▶ **Excerpted passage**:
■ ■ ■

With two days of the knockout stages in the book, some of the biggest names in the sport are already going home, while at least one underdog is now guaranteed a spot in the final

Getty Images/Ringer illustration

Welcome to the third edition of the Front Six. Messi and Ronaldo are done while, uh, wait: Is that right? Russia? Yes, Russia are still alive.


1. Ronaldo and Messi Can’t Be LeBron

And just like that, they’re both gone. One day into the knockout stage, and Lionel Messi’s and Cristiano Ronaldo’s World Cups are over. So, who’s had the better career?

You’ve come to the wrong site if you’re expecting an answer to that. (For the record: Give me Messi every day of the week and 10 more times on Sunday because he scores just as much as Ronaldo while also being one of the best dribblers, creators, and facilitators to ever do it. But if you prefer Ronaldo’s thumping assault on goal, that’s fine, too.) However, please let the early elimination of perhaps the two greatest soccer players to ever live finally puncture the silly conversation that surrounds the sport, especially at the international level. It’s obvious, but somehow needs to still be said: The best players possess the ball for maybe three minutes per match, and individual success only impacts a fraction of overall team success.

“Even the world’s best player(s) is only 1/11 of his team,” Chris Anderson, one of the authors of The Numbers Game, told me. “This is not the NBA—where LeBron is 20 percent and then some.”

Against France, Messi assisted on two goals, but based on all the reporting coming out of the Argentina camp, he also likely influenced Jorge Sampaoli’s lineup decisions. He played as a “false nine”—starting in a striker position but then dropping back to draw the defense upfield and create space for the wingers to cut into. The issue with that: Argentina played the left-footed Ángel Di María on the left side and the right-footed Cristian Pavón on the right. Instead of creating diagonal paths directly toward goal, Argentina played 21 crosses against France … despite the 5-foot-6.5 Messi technically functioning as the team’s only striker. Their opponents, who started the 6-foot-4 Olivier Giroud up top, attempted just six:

Meanwhile, Ronaldo could not breach the sky-blue wall. Across 90 minutes, he didn’t touch the ball once in Uruguay’s box. Instead, Ronaldo resorted to randomness, as he fired off low-percentage shot after low-percentage shot, hoping one would sneak in. From Stats Zone:

Come 2022, Messi will be 35, and Ronaldo 37. Something will have gone terribly wrong if they’re still both atop the world in four years. Their peaks have passed by without either one scoring a goal in the knockout stage of a World Cup. It’s a fun fact—but that’s about it.

■ ■ ■

▶ **Data**:
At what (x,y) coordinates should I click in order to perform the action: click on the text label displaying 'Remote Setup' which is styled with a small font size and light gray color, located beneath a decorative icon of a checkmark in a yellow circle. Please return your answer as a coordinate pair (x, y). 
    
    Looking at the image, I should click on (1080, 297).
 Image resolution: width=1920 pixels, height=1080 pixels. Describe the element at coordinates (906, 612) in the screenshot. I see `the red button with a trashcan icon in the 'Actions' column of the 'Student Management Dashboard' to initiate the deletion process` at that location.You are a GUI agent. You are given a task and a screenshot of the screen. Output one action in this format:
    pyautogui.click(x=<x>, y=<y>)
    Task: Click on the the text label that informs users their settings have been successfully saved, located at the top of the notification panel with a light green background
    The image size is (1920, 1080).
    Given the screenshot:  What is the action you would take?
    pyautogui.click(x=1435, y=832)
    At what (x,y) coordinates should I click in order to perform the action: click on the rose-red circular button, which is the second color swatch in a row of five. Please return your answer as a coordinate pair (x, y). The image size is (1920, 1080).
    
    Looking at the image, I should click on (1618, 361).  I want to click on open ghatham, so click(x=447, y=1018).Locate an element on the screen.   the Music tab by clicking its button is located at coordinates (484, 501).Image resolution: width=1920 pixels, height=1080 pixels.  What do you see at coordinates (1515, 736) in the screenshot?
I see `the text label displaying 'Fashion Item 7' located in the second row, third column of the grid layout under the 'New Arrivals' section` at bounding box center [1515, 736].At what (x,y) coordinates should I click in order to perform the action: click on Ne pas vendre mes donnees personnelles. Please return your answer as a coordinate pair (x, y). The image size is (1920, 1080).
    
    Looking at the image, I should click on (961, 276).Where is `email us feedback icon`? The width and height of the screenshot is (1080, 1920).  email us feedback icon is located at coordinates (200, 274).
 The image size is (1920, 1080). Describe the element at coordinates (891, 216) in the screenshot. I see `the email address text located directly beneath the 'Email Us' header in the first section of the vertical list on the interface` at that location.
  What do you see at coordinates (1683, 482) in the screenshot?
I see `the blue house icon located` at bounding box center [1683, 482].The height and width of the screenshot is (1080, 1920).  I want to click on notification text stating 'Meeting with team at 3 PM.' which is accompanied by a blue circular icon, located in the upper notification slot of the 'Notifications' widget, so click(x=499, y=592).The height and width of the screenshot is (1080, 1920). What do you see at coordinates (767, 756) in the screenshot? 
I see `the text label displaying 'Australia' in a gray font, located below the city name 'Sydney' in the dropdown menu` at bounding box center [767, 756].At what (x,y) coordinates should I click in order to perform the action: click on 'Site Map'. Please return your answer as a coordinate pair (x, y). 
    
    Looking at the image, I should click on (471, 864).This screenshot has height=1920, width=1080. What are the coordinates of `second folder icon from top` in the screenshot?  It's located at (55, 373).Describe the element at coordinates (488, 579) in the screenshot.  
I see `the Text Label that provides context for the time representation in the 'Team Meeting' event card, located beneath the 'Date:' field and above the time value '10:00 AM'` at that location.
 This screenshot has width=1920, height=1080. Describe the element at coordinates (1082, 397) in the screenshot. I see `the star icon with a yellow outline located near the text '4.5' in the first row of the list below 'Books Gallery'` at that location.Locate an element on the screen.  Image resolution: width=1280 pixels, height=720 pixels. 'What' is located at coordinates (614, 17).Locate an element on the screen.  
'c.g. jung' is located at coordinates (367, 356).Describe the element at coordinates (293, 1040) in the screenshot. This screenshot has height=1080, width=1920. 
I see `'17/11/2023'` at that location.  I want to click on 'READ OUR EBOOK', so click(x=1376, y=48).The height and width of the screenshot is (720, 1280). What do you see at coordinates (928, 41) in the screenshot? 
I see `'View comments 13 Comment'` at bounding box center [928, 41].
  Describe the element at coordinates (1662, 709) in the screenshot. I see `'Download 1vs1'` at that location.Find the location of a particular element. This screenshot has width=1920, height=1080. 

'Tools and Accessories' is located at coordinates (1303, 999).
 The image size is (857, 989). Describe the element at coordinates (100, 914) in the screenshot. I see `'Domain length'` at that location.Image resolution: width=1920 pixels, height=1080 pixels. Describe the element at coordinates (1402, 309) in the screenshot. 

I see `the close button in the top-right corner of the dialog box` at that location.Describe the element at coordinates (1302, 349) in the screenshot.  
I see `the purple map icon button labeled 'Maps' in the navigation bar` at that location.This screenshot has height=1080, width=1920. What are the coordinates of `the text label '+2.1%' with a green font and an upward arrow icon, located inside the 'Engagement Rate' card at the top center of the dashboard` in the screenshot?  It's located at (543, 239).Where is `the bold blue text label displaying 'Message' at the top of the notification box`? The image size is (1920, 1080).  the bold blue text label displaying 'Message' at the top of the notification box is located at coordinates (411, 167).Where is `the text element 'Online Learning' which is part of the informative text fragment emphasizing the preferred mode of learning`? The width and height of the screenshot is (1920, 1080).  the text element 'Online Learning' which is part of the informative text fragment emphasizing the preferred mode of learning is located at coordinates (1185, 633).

■ ■ ■

▶ **The tasks**:
a) In the World Cup column, how many crosses did Argentina play against France?
b) Carry on writing the World Cup column from the point where it ends.

▶ **In response**:
a) Argentina played 21 crosses against France.

b)
“It so happens that the teams with the world’s best players got beaten,” Anderson said. “And it’s too easy to read something into what is basically a small-sample-size event.”

2. Will the Real France Please Stand Up?

In the group stages, France scored three goals and conceded only one. One game into the knockouts, they’ve already notched four and given up three. However, the result probably flatters the performance. In the first half, Les Bleus took just three shots—one was a penalty, and the other two came on free kicks. Then they fell behind early in the second half, only to be saved by a once-in-a-lifetime volley from a 22-year-old center back who is playing fullback and has scored just two goals in nearly 6,000 minutes of professional soccer.

Then, of course, Kylian Mbappé decided he’d had enough of this shit and put the game to bed.

So, France scored four goals in what The Independent called “one of the greatest World Cup games of all time,” and yet it still feels like they could be better than this. After a second-half uptick, they still ended the game with just nine total shots. The wonder goals might start turning into mishits that end up in the stands, and they’re just not gonna keep converting 44 percent of their chances.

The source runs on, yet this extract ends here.